Ser conservador nunca ha estado de moda. Ni hace falta, porque es inevitable serlo. Nadie puede negarse al desafío de conservar y, por ende, juzgar lo que sea digno de ser conservado. Un reto nada cómodo, pero al fin al cabo así son los retos, al menos los de verdad. No extraña entonces que genere molestia, rechazo y hasta condena el esfuerzo de asumir con plenitud y responsabilidad el llamado a conservar, por lo que tampoco extraña que sea sobre quienes lideran dicho esfuerzo, los conservadores, en quienes recaiga un peculiar reproche a sus ideas, sus valores, sus hábitos y, en suma, a su existencia misma: paradójicamente, ser conservador se volvió pecado.
La paradoja anterior no deja de ser reveladora para un país como Colombia, en el que “hay mas conservatismo que partido conservador”, según decía un eximio representante del conservadurismo como fue Álvaro Gómez Hurtado, denotando con ello una crisis de liderazgo en torno a la voluntad de conservar. Crisis que es latente en la medida en que ponerse de acuerdo en que conservar, además del por qué y cómo hacerlo, ha motivado la división entre los mismos conservadores. División que además contribuye a afianzar la condena al conservadurismo por cuenta de sus adversarios: los más radicales dirán que es pecado mortal, los más moderados que es pecado venial. En cualquier caso, no le queda camino a un conservador más que disculparse por ser “godo”.

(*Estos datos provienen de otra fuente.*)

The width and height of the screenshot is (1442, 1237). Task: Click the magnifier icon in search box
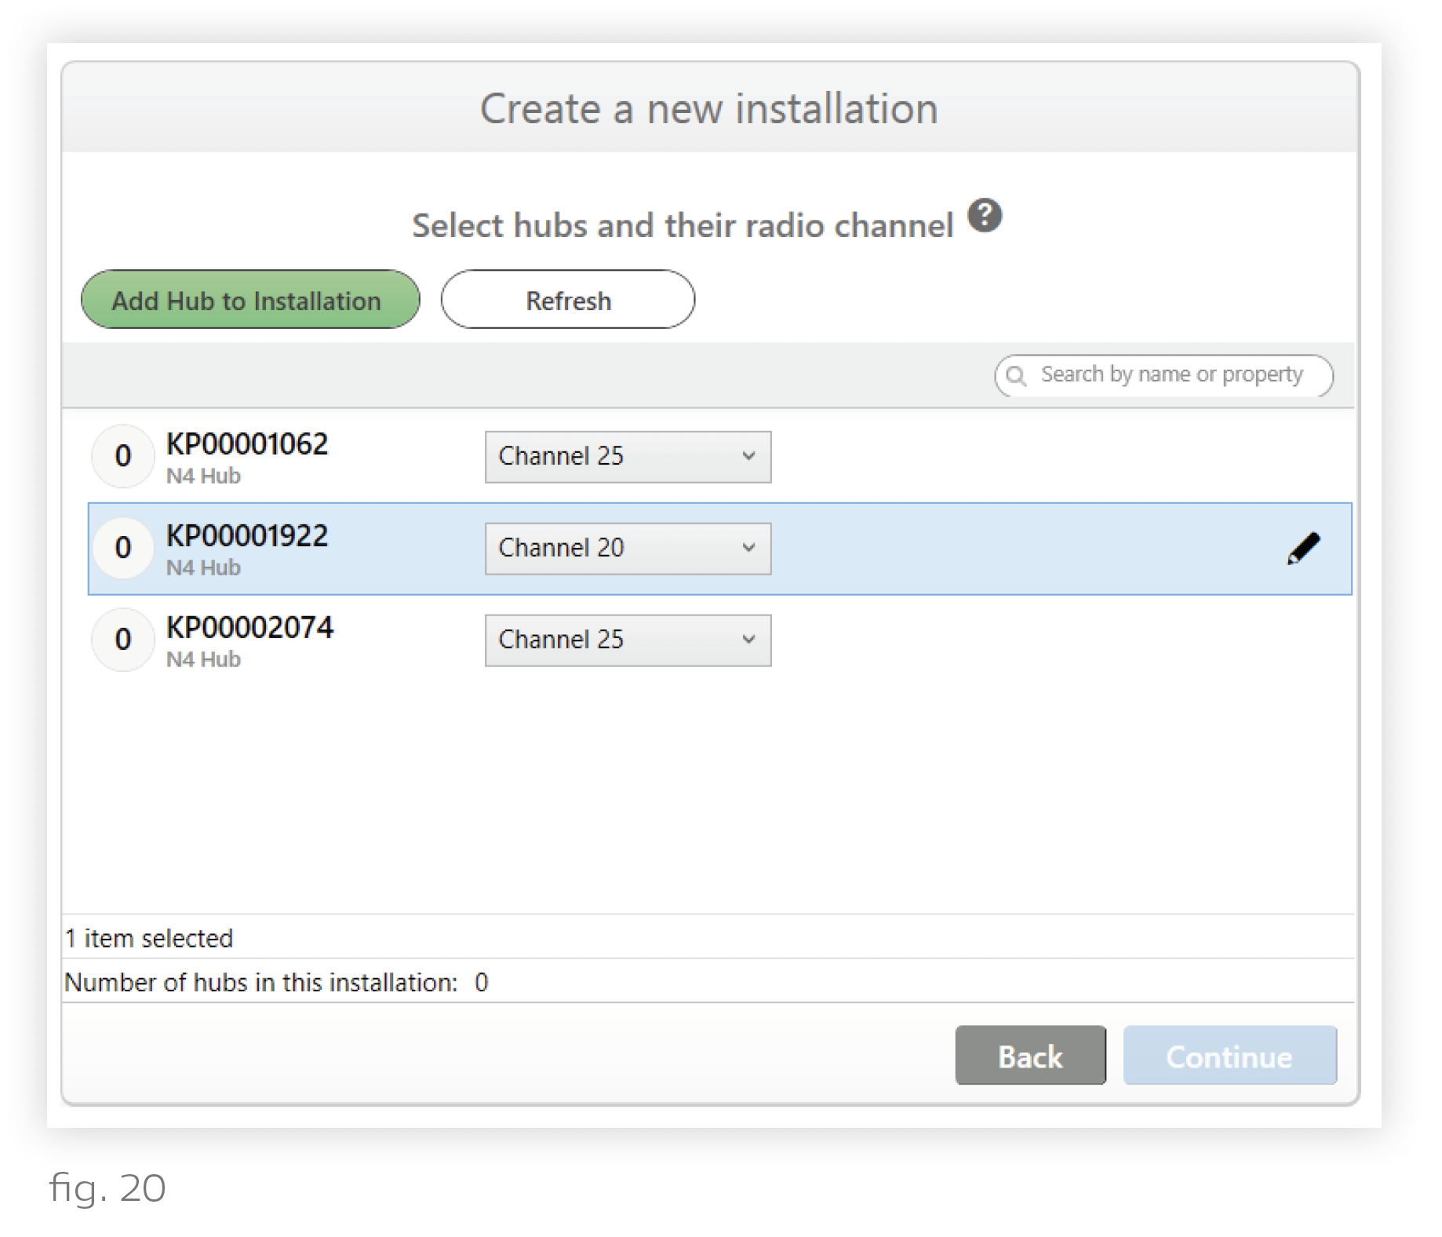point(1016,376)
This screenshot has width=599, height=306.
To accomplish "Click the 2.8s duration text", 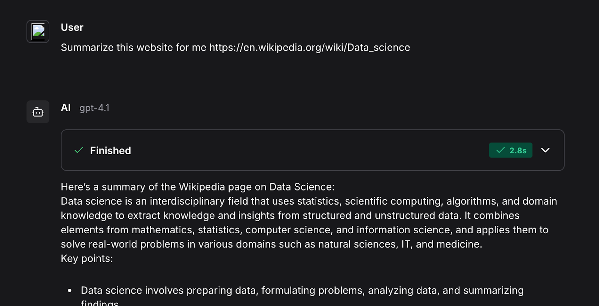I will point(518,150).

Ahora bien, ¿qué es digno de ser conservado? No se acaso que es más digno de ello que la propiedad privada, cuyo respeto es el “termómetro del adelantamiento moral y político de los pueblos”, como diría un preclaro conservador como fue Sergio Arboleda. Conservar la propiedad privada es lo que propicia la herencia, lo que por tradición une a las generaciones. Conservar la propiedad privada es lo que constituye el patrimonio, base de la asociación por excelencia que es la familia. Todo lo demás que vale la pena se desprende de lo anterior; nada de lo que prescinda de ello tendría sentido considerarlo.
Sin embargo, en el cómo lograr lo anterior es que muchos conservadores se llaman a engaño, pues con no poca frecuencia y de manera precipitada depositan su confianza en el Estado, el supuesto guardián de la vida, honra y bienes de los sujetos a su poder. Y es aquí donde adquiere vigor la afirmación de Álvaro Gómez ya citada, pues la misma da a entender que, o los conservadores, especialmente los organizados como partido, no han estado a la altura de sus principios cuando se hacen al control del Estado, o que aún a pesar de dicho partido y sus cargos en la burocracia estatal, el conservatismo sigue gozando de vitalidad. En cualquier escenario, la esperanza de que el Estado ayude a conservar lo que es digno de ser conservado es vana, pues la esencia coactiva del Estado le exige vulnerar justamente lo que dice proteger: los impuestos con los que se financia, para supuestamente proteger la propiedad privada, son en si mismos una vulneración a dicha protección.
Siendo entonces el Estado lo que es y dependiendo de la confianza que se le dé, los conservadores se ven irremediablemente abocados, si quieren conservar la propiedad privada, o a lograr el control del Estado o a evadirse del mismo: de ahí en adelante, solo queda conciliar a los que buscan lo primero con los que buscan lo segundo. Un dilema como el anterior deja claro entonces que ser conservador no es pecado, pero sí una genuina tragedia: una que nadie puede evadir y todos tienen que afrontar.